A Kuwaiti blogger and human rights activist, Nawaf Al Hendal said on his Twitter on Thursday that he had been banned from entering Bahrain. He was on his way via the Bahrain-Saudi causeway, attempting to enter Bahrain when he was stopped and told that he was “persona non grata” and should go back to Kuwait. He described how a person in plain clothes informed him of the decision by the ruling family that he was “no longer welcomed in Bahrain”. Bahraini activists have apologised to Mr Al Hendal for being turned away by a murderous regime.

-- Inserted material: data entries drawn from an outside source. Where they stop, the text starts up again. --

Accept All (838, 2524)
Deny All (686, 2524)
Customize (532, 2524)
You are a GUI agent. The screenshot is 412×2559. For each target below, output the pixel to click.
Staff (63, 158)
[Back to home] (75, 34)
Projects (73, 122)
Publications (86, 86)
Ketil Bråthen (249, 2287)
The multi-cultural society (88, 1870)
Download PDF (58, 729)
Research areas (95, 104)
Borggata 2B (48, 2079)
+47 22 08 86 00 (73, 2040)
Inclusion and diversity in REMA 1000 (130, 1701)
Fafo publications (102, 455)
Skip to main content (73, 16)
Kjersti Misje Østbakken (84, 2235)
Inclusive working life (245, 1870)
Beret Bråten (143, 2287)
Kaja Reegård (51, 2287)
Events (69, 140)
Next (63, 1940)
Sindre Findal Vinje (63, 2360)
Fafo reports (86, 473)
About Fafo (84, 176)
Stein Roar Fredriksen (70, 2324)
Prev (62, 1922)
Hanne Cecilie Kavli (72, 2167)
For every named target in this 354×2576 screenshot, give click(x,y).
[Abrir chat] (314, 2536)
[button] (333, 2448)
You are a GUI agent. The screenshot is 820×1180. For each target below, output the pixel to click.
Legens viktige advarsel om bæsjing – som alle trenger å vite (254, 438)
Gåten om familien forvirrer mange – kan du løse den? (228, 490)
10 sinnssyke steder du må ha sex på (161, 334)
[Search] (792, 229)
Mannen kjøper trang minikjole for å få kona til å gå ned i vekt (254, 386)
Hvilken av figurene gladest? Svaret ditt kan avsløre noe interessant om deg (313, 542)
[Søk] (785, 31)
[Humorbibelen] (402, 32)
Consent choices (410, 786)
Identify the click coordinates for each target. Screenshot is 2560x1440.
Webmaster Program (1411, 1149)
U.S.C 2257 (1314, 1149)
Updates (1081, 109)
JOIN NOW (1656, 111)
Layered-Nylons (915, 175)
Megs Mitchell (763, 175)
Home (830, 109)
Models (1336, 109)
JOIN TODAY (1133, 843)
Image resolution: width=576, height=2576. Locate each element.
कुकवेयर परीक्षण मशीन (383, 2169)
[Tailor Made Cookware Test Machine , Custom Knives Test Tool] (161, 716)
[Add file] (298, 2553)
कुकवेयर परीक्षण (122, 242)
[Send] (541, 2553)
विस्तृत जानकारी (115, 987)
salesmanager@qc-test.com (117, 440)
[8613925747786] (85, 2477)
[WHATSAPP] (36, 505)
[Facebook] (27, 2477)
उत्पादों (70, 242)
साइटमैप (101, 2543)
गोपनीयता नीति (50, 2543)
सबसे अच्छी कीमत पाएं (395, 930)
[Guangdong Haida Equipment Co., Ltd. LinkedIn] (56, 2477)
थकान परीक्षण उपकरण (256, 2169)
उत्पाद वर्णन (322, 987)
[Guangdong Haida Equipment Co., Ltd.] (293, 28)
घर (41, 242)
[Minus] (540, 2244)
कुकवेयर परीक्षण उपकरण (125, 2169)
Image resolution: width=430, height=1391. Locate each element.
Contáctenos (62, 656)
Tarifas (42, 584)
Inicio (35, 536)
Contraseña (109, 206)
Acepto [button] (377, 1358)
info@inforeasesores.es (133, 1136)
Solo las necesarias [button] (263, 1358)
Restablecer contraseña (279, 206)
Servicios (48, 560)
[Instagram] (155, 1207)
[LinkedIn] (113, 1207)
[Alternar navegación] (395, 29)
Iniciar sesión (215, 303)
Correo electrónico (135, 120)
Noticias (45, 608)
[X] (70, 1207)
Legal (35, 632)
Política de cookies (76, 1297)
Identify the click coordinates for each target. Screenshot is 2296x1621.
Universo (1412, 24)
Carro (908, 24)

The people’s Revolution has continued unabated. The past week has seen protests and demonstrations in most areas, especially after night fall. Several people were injured, some of them seriously as the dictator continued to issue orders to his troops to shoot at peaceful protesters. The situation is becoming desperate especially that the “dialogue” that started one month ago has practically come to a halt as Bahrainis declared their opposition to any political settlement that leaves the ruling family in charge. The jailed leaders have rejected this meaningless “dialogue” between the political societies and agents of the regime.
At another level, the ProPublica website reported that the International Peace Institute, a New York-based think tank closely associated with the United Nations, announced last month an agreement to open an office in Bahrain to “promote development, peace and international security.” Institute President Terje Rød-Larsen, a veteran diplomat in the Mideast who is also a United Nations under-secretary-general, said that taking money from Bahrain’s government would not compromise the institute’s work. He declined to say how much money Bahrain is providing. Rød-Larsen has been a frequent visitor to Bahrain in recent years, regularly meeting with government officials both in his capacity as the institute’s president and as a U.N. official. Organized as a nonprofit charity in New York, the institute had a budget of nearly $11 million in 2011 and Rød-Larsen received about $495,000 in compensation. According to the group’s 2011 annual report, its major donors that year included the United States, several governments in Europe, as well as Bahraini regional allies Qatar and the United Arab Emirates. The institute’s international advisory council includes Prince Turki Al-Faisal, the former head of Saudi intelligence. Saudi Arabia sent troops to help put down the protests in Bahrain in 2011.